There are no heavy requirements on membership. It’s not like the church I heard about where people had to meet with the minister for an inquisition before being admitted as members. Three couples were at this particular meeting with the pastor. The pastor explained his rule that all new members must go three weeks without being intimate. Three weeks went by and the first couple came back. The pastor said, “So how did it go?” “It was pretty hard, but we made it,” said the first couple.
“Welcome to our church,” said the pastor.

The second couple came back and the pastor asked them the same question. Their reply was the same as the first couple’s and the pastor welcomed them into the church.

The third couple came back and the pastor asked them the same question, and the man replied, “We were doing pretty well until last night when my wife dropped her fork during dinner. When she bent over to pick up it up my passions ran riot and, well, I just couldn’t contain myself.”
The pastor interrupted him, “I’m sorry, but you’re not welcome in our church.”
“That’s okay,” said the couple, “We’re definitely moving. We’re not welcome at the local restaurant either.”

That’s one reputation that would be hard to live down.

You don’t lose any autonomy or freedom by becoming a member. You strengthen the community which in turn strengthens you- it’s a beautiful cycle. The more you give, the more commitment, the more of yourself, the more you gain. There are no theological hoops to jump through, no statements to sign, no magical claims on salvation. There is just the excitement of a shared vision for a healed world.

Maybe you resist membership because you have been hurt by organized religion before, and you don’t fully trust any spiritual community no matter how progressive. C3 is not perfect, but it is forgiving. The actor Victor Mature was once denied membership in an exclusive country club because he was an actor. He said, “I’m no actor, and I’ve got thirty movies to prove it.” We don’t claim to be anything special here other than human. We’re not following a script for how life unfolds. We experiment, learn from our mistakes, listen to each other and keep moving forward.

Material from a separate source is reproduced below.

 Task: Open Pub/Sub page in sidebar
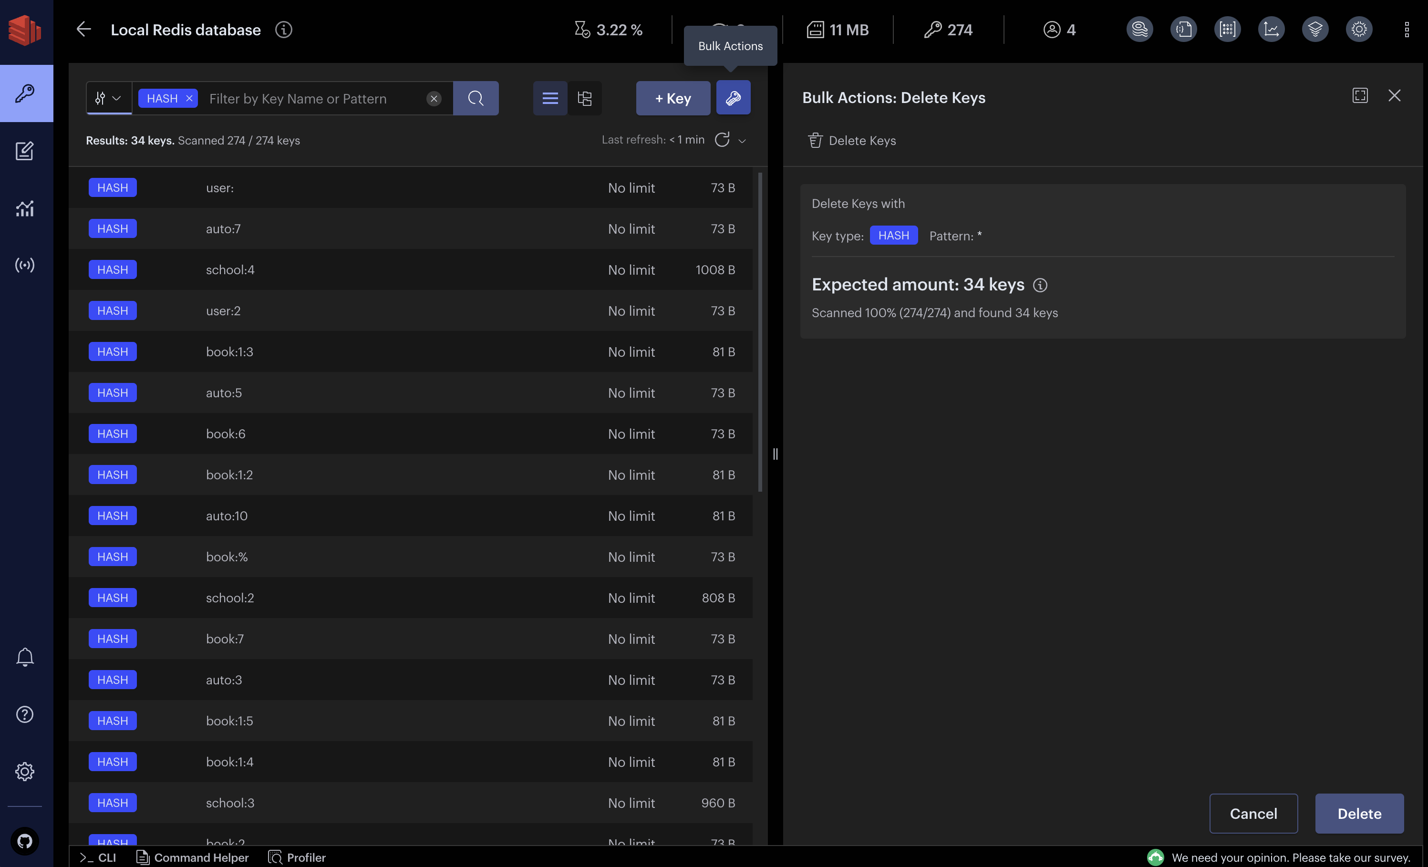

Something incredible happens when people come together with realistic expectations of human failings and a massive vision.

Shared Vision

Something incredible happened to a group of first century Jews at the time that is known as Pentecost. It was first written about 50 years after the event so the details likely evolved creatively over time. But something happened that changed their whole perspective. The miracle was not a miracle of speaking in tongues. The miracle was that everyone present heard in a way that made sense to them. They “got it” simultaneously. They caught the vision that earlier Hebrew Prophets had spoken about. It was a vision of unity. The incredible thing is that men and women of many cultures heard and understood the vision in their own way, children caught the vision, slaves heard the vision. They were all one. They were all together, by themselves.

How do we test the reliability of an unlikely story like this? We look at the results or the fruits of their lives. Don’t get distracted by skepticism about the details. Just accept that the story of Pentecost was like the fish that grew with each telling. Its not history to go by. It’s a story to grow by. We are told that they responded to this vision by living in communities of respect and justice. They shared what they had with the poor and created mindful rituals that included Jew and non Jew. They created inclusive spiritual communities.

Today we gather in spiritual community. We are from a number of different backgrounds. We use different language to describe the mystery that sources our joy. Some of us take more of a left brain approach- linear and logical. Some of us take a more right brain approach, creative and open ended. The miracle won’t be conformity. The miracle will be a shared vision that finds strength in diversity.

Let me end with a poem written by Red Bird that captures the essence of human potential.

SO SHINE!

As one translucent slice of time

That plays across the shining sun

But once. Every breath

Depletes the finite gift.

Even at birth, as we swim

Towards first breath, we catapult

Into space as glorious rainbows,

And fade just short

Of bridging the abyss.

So plunge into the dance, and shine.